Expert Claude Advice
After extensive research into how to get the most out of Claude, we have arrived at a single, unambiguous recommendation.
The Advice
Buy a drinking bird.
Claude is good. Claude is fast. Claude is, on most days, helpful and harmless and honest. But Claude does ask you to press Y a lot. And your finger, frankly, has better things to do.
The drinking bird — a glass thermodynamic toy patented in 1946, immortalized by Homer Simpson in King-Size Homer (S7E7) — is a passive heat engine that bobs its beak into a glass of water indefinitely. Position it over the Y key. You have now achieved expert-tier Claude usage.
That is the advice. That is the whole site. Below are some drinking birds you can buy.
Recommended Birds
Affiliate disclosure: As an Amazon Associate we earn from qualifying purchases. Links below are affiliate links — if you buy through them we may earn a commission at no extra cost to you. It does not influence which birds we list. We list whichever birds are funniest.
The Original Glass Drinking Bird
The platonic ideal. Red head, blue felt, glass tube of methylene chloride. Looks exactly like the one Homer used. Will absolutely press Y for you, given a properly calibrated cup of water and a stable desk.
Jumbo / Large Drinking Bird
For users with mechanical keyboards, large keycaps, or simply a taste for grandeur. The larger reservoir means longer uninterrupted bobbing sessions — i.e., longer agent runs.
Drinking Bird Multipack
Running Claude Code in three terminals? Running Sonnet, Opus, and Haiku in parallel? Each model deserves its own bird. Multipacks let you scale your Y-pressing infrastructure horizontally.
Novelty / Themed Drinking Birds
Penguin variants. Dinosaur variants. Translucent variants. Functionally identical, aesthetically superior. The bird you choose says something about you, and what it says is "I have automated my consent."
Drinking Bird Science Kit
For the user who wants to understand why their Y-pressing apparatus works. Vapor pressure, evaporative cooling, the second law of thermodynamics. Claude can explain all of this to you. The bird, meanwhile, will press Y while it does.
FAQ
Is this a real recommendation?
It is a sincere joke. The drinking bird genuinely can press a key if positioned correctly. Whether you should automate your approval of Claude's tool calls is between you, your employer, and your git reflog.

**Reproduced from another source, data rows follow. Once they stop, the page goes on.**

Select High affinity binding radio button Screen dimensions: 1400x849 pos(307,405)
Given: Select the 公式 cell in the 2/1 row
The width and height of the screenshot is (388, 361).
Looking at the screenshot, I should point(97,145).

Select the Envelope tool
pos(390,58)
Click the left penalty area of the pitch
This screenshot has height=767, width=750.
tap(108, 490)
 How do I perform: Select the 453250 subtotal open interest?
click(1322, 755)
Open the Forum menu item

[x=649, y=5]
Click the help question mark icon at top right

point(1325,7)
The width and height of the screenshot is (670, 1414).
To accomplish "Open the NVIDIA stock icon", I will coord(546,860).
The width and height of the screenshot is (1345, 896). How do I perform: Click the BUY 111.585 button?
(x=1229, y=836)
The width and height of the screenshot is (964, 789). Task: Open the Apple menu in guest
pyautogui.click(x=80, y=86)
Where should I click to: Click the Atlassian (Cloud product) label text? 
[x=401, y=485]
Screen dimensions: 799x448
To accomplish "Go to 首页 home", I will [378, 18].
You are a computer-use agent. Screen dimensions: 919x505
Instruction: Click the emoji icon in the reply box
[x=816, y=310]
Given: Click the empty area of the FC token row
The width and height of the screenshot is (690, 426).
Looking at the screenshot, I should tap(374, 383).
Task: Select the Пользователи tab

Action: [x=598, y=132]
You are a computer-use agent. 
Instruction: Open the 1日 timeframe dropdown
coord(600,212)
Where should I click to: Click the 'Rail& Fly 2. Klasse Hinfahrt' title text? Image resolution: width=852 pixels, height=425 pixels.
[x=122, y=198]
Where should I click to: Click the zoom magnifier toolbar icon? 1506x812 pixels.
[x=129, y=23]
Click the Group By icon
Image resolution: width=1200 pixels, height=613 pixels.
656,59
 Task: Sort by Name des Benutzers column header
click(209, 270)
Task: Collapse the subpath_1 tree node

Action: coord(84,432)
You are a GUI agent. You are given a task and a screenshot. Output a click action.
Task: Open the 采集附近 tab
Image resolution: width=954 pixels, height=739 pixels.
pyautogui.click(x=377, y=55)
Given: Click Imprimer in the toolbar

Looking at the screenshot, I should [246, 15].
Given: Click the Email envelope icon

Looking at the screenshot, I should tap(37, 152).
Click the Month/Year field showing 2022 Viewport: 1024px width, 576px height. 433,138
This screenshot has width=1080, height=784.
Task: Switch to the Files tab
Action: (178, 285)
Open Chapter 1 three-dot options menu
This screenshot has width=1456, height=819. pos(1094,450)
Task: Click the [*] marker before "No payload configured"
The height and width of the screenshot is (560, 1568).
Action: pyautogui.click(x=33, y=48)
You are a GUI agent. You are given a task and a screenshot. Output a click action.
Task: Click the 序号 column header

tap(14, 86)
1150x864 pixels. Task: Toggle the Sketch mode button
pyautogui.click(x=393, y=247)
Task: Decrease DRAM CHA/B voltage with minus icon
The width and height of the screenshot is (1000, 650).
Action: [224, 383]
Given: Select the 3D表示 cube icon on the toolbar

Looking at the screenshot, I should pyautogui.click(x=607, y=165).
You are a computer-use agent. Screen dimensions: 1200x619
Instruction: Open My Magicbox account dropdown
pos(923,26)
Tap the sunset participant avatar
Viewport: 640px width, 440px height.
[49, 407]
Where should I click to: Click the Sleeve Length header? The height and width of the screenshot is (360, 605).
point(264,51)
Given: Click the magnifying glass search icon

Is this site affiliated with Anthropic?
No. Claude is made by Anthropic. Drinking birds are made by physics. This site is made by a person who thought this was funny.
Will Claude approve of this?
Claude will gently note that bypassing human review on agentic tool calls can have unintended consequences, especially for destructive operations. Then it will ask if you'd like to proceed. The bird will say yes.